**Extracted data:**
######

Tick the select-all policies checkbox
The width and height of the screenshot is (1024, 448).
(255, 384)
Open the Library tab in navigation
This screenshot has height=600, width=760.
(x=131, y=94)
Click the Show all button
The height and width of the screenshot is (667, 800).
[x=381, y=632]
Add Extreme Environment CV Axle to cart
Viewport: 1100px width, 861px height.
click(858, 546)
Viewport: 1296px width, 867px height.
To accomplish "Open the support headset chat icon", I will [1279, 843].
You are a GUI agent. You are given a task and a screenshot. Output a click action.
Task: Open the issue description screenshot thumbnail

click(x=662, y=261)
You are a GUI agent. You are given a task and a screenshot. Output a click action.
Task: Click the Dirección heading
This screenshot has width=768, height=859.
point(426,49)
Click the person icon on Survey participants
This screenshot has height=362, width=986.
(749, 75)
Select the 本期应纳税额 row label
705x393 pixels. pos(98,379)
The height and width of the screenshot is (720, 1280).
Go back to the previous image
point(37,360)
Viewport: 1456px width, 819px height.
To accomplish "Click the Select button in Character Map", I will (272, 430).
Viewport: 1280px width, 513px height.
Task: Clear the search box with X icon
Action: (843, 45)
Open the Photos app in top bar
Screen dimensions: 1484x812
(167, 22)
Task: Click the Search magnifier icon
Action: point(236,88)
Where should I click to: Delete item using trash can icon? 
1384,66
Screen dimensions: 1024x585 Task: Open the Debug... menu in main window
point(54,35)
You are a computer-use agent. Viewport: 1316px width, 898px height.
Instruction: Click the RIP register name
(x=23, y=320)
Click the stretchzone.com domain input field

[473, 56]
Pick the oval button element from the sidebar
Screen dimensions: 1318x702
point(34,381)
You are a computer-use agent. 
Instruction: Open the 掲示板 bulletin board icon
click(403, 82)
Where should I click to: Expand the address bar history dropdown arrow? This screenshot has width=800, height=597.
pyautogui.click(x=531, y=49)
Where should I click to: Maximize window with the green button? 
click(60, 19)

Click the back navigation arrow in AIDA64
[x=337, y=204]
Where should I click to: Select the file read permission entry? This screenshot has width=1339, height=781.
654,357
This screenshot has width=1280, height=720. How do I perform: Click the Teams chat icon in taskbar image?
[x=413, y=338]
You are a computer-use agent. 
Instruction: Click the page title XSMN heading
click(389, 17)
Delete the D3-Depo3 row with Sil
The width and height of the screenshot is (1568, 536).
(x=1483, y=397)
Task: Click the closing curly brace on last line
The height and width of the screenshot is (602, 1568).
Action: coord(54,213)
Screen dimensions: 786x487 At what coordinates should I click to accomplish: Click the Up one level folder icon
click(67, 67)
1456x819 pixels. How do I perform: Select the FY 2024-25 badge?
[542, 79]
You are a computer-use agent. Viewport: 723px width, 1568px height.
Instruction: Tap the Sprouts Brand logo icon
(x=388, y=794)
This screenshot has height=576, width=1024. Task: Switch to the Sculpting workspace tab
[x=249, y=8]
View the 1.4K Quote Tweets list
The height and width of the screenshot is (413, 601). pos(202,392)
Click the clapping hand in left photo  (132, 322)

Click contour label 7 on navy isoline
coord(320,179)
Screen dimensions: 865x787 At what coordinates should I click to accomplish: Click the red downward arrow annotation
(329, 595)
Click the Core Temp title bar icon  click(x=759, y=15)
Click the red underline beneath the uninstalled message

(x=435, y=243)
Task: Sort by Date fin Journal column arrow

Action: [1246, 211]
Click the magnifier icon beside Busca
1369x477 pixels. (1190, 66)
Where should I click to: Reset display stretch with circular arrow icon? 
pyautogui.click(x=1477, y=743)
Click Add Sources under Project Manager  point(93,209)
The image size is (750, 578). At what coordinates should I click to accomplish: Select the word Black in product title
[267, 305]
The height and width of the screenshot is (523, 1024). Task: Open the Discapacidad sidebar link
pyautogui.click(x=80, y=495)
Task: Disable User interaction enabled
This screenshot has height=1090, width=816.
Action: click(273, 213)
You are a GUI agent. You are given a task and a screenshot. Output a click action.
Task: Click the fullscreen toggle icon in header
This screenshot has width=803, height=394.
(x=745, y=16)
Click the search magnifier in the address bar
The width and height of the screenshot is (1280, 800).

######

**What the exercise asks:** Print all of the lines above again, word for word, without changing anything.

**Exercise output:**
Tick the select-all policies checkbox
The width and height of the screenshot is (1024, 448).
(255, 384)
Open the Library tab in navigation
This screenshot has height=600, width=760.
(x=131, y=94)
Click the Show all button
The height and width of the screenshot is (667, 800).
[x=381, y=632]
Add Extreme Environment CV Axle to cart
Viewport: 1100px width, 861px height.
click(858, 546)
Viewport: 1296px width, 867px height.
To accomplish "Open the support headset chat icon", I will [1279, 843].
You are a GUI agent. You are given a task and a screenshot. Output a click action.
Task: Open the issue description screenshot thumbnail

click(x=662, y=261)
You are a GUI agent. You are given a task and a screenshot. Output a click action.
Task: Click the Dirección heading
This screenshot has width=768, height=859.
point(426,49)
Click the person icon on Survey participants
This screenshot has height=362, width=986.
(749, 75)
Select the 本期应纳税额 row label
705x393 pixels. pos(98,379)
The height and width of the screenshot is (720, 1280).
Go back to the previous image
point(37,360)
Viewport: 1456px width, 819px height.
To accomplish "Click the Select button in Character Map", I will (272, 430).
Viewport: 1280px width, 513px height.
Task: Clear the search box with X icon
Action: (843, 45)
Open the Photos app in top bar
Screen dimensions: 1484x812
(167, 22)
Task: Click the Search magnifier icon
Action: point(236,88)
Where should I click to: Delete item using trash can icon? 
1384,66
Screen dimensions: 1024x585 Task: Open the Debug... menu in main window
point(54,35)
You are a computer-use agent. Viewport: 1316px width, 898px height.
Instruction: Click the RIP register name
(x=23, y=320)
Click the stretchzone.com domain input field

[473, 56]
Pick the oval button element from the sidebar
Screen dimensions: 1318x702
point(34,381)
You are a computer-use agent. 
Instruction: Open the 掲示板 bulletin board icon
click(403, 82)
Where should I click to: Expand the address bar history dropdown arrow? This screenshot has width=800, height=597.
pyautogui.click(x=531, y=49)
Where should I click to: Maximize window with the green button? 
click(60, 19)

Click the back navigation arrow in AIDA64
[x=337, y=204]
Where should I click to: Select the file read permission entry? This screenshot has width=1339, height=781.
654,357
This screenshot has width=1280, height=720. How do I perform: Click the Teams chat icon in taskbar image?
[x=413, y=338]
You are a computer-use agent. 
Instruction: Click the page title XSMN heading
click(389, 17)
Delete the D3-Depo3 row with Sil
The width and height of the screenshot is (1568, 536).
(x=1483, y=397)
Task: Click the closing curly brace on last line
The height and width of the screenshot is (602, 1568).
Action: coord(54,213)
Screen dimensions: 786x487 At what coordinates should I click to accomplish: Click the Up one level folder icon
click(67, 67)
1456x819 pixels. How do I perform: Select the FY 2024-25 badge?
[542, 79]
You are a computer-use agent. Viewport: 723px width, 1568px height.
Instruction: Tap the Sprouts Brand logo icon
(x=388, y=794)
This screenshot has height=576, width=1024. Task: Switch to the Sculpting workspace tab
[x=249, y=8]
View the 1.4K Quote Tweets list
The height and width of the screenshot is (413, 601). pos(202,392)
Click the clapping hand in left photo  (132, 322)

Click contour label 7 on navy isoline
coord(320,179)
Screen dimensions: 865x787 At what coordinates should I click to accomplish: Click the red downward arrow annotation
(329, 595)
Click the Core Temp title bar icon  click(x=759, y=15)
Click the red underline beneath the uninstalled message

(x=435, y=243)
Task: Sort by Date fin Journal column arrow

Action: [1246, 211]
Click the magnifier icon beside Busca
1369x477 pixels. (1190, 66)
Where should I click to: Reset display stretch with circular arrow icon? 
pyautogui.click(x=1477, y=743)
Click Add Sources under Project Manager  point(93,209)
The image size is (750, 578). At what coordinates should I click to accomplish: Select the word Black in product title
[267, 305]
The height and width of the screenshot is (523, 1024). Task: Open the Discapacidad sidebar link
pyautogui.click(x=80, y=495)
Task: Disable User interaction enabled
This screenshot has height=1090, width=816.
Action: click(273, 213)
You are a GUI agent. You are given a task and a screenshot. Output a click action.
Task: Click the fullscreen toggle icon in header
This screenshot has width=803, height=394.
(x=745, y=16)
Click the search magnifier in the address bar
The width and height of the screenshot is (1280, 800).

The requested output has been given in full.